Your task —
Recast the lines below as a Markdown table with the columns Row and Line text, skipping any blank lines and leaving the pictures out. Begin at the line that has "Open more options on dumbasbitch's comment" and stop after the line that has "coord(965,596)".

Exercise materials —
————————

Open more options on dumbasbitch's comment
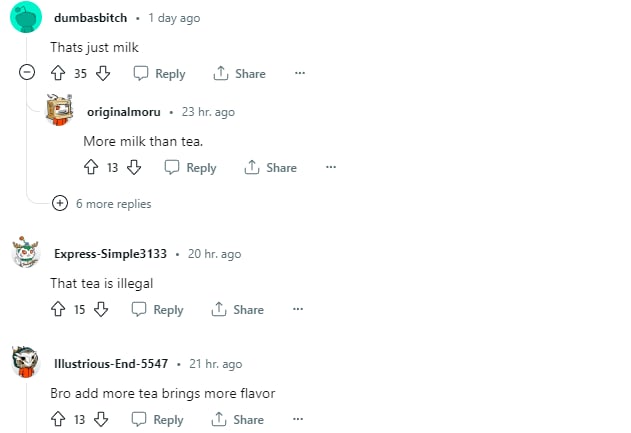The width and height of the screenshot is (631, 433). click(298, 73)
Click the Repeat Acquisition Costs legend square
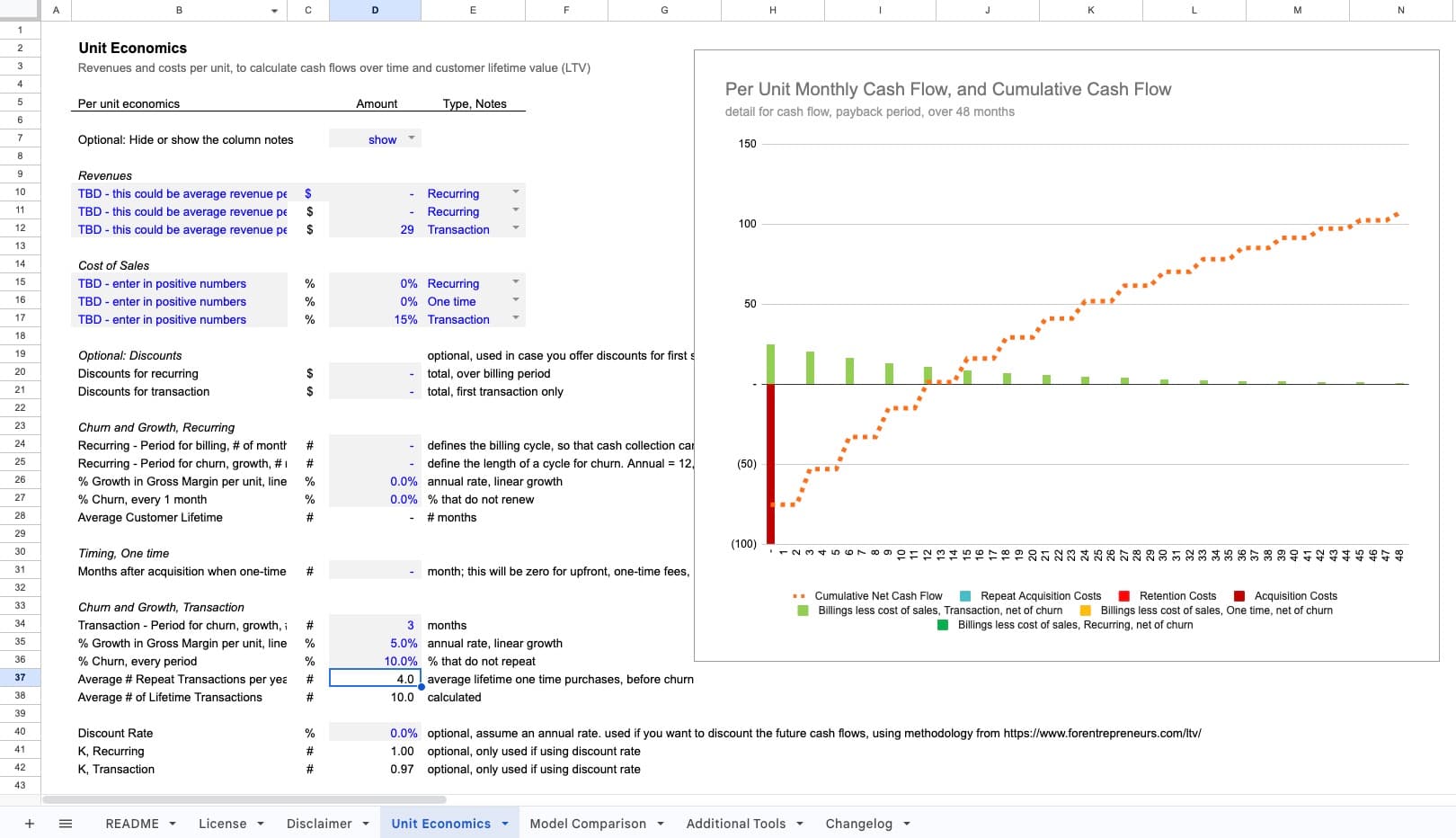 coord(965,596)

————————

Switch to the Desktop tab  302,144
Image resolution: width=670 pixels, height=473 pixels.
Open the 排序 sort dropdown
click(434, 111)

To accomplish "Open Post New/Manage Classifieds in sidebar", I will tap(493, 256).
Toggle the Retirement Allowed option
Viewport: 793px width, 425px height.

————————

Answer to the exercise —
| Row | Line text |
|---|---|
| 1 | Open more options on dumbasbitch's comment |
| 2 | The width and height of the screenshot is (631, 433). click(298, 73) |
| 3 | Click the Repeat Acquisition Costs legend square |
| 4 |  coord(965,596) |